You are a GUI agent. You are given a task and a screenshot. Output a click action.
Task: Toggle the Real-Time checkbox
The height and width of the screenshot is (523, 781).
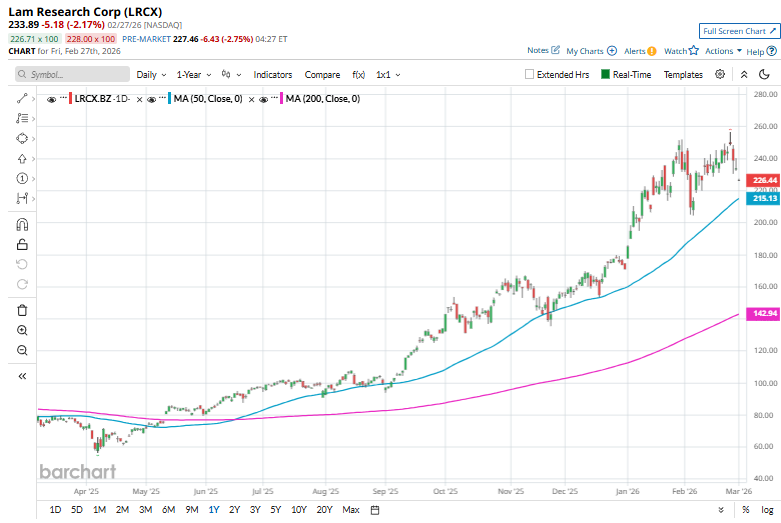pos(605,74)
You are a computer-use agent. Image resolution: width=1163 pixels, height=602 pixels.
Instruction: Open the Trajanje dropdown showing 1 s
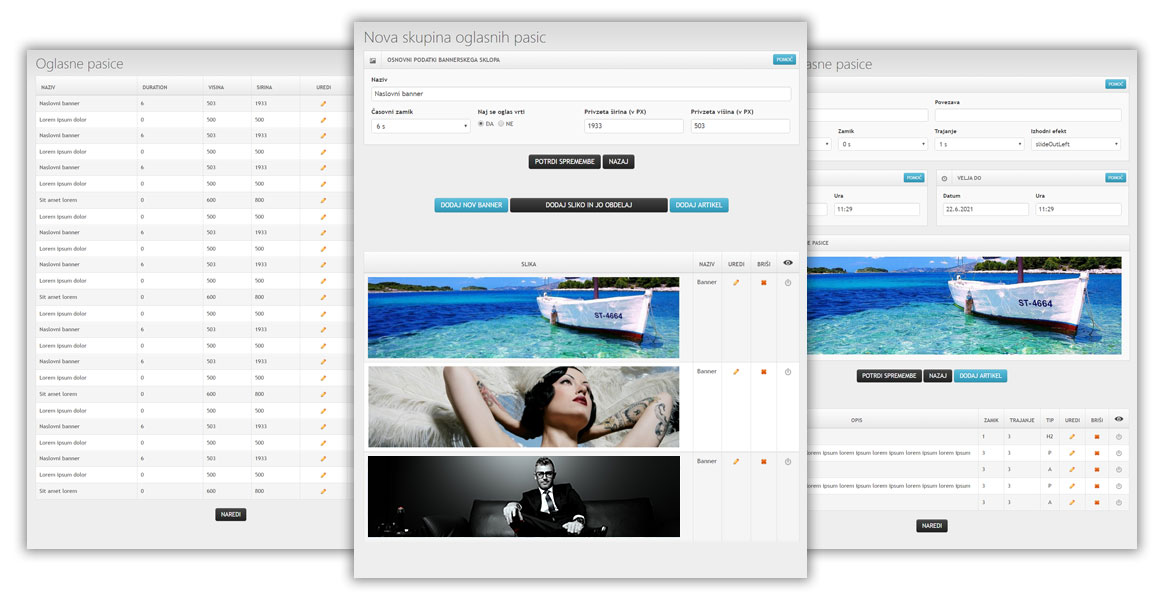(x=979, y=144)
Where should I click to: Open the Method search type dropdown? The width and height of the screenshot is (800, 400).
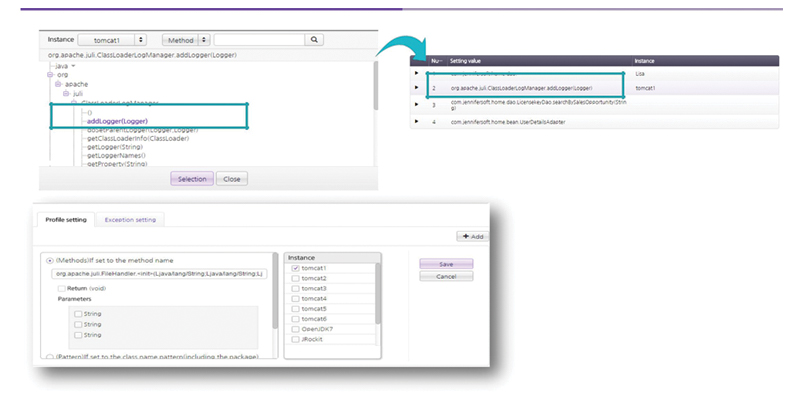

^^^^^^^^

**Required task**. Rewrite the part of the rows that opens at their beginning and closes with the line containing "(x=979, y=144)", changing "dropdown" to "drop-down list" and keeping everything else the same. Give only those lines, and leave the pictures out.

**Full output**.
You are a GUI agent. You are given a task and a screenshot. Output a click action.
Task: Toggle the Real-Time checkbox
The height and width of the screenshot is (523, 781).
pos(605,74)
You are a computer-use agent. Image resolution: width=1163 pixels, height=602 pixels.
Instruction: Open the Trajanje drop-down list showing 1 s
(x=979, y=144)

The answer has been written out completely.